При осторожном нагревании салициловой кислоты в трубке образуется расплавленный фенол с выделением углекислого газа и паров фенола. Конденсатор можно использовать для извлечения образующихся паров фенола, чтобы увеличить выход. Перегонка под вакуумом также улучшит выход. [2]
Проекты
- Экстракция нуклеиновой кислоты
- Карболовое мыло
- Синтез моно-, ди- и тринитрофенола (пикриновой кислоты)
- Синтез циклогексанона
- Синтез фенолфталеина
- Получение бензола
Обращение
Безопасность
Фенол и его пары разъедают глаза, кожу и дыхательные пути. Его разъедающее действие на кожу и слизистые оболочки обусловлено эффектом дегенерации белка. Повторяющийся или продолжительный контакт кожи с фенолом может вызвать дерматит или даже ожоги второй и третьей степени. Вдыхание паров фенола может вызвать отек легких. Может оказывать вредное воздействие на центральную нервную систему, сердце, приводя к аритмии, судорогам и коме.

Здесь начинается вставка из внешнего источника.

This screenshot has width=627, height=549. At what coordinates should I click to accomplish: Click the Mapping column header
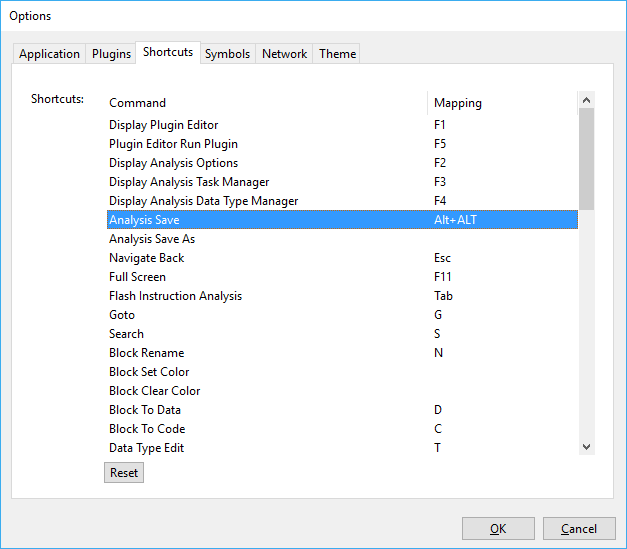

Длительное или повторное воздействие вещества может оказать вредное воздействие на печень и почки.
Хранение
Фенол следует хранить в закрытых бутылках, чтобы уменьшить запах. Поскольку он окисляется на воздухе, становясь розоватым, лучше всего хранить его в герметичных контейнерах или в трубке Шленка, наполненной инертным газом, особенно при длительном хранении.
Утилизация
Фенол можно уничтожить путем сжигания, однако из-за его высокой температуры воспламенения (79 °C) это трудно сделать без выделения большого количества раздражающих паров фенола, если только вы не используете печь для сжигания, оснащенную камерой дожигания. При сжигании фенола выделяются окись углерода, сажа, ЛОС, ПАУ и несгоревшие пары фенола. Фенол также можно смешать с более легковоспламеняющимся растворителем и сжечь в виде разбавленного раствора, лучше всего в атмосфере, богатой кислородом.
Цинковая пыль восстанавливает фенол до бензола при высоких температурах. Однако, поскольку бензол более летуч и токсичен, чем фенол, это не лучший метод утилизации.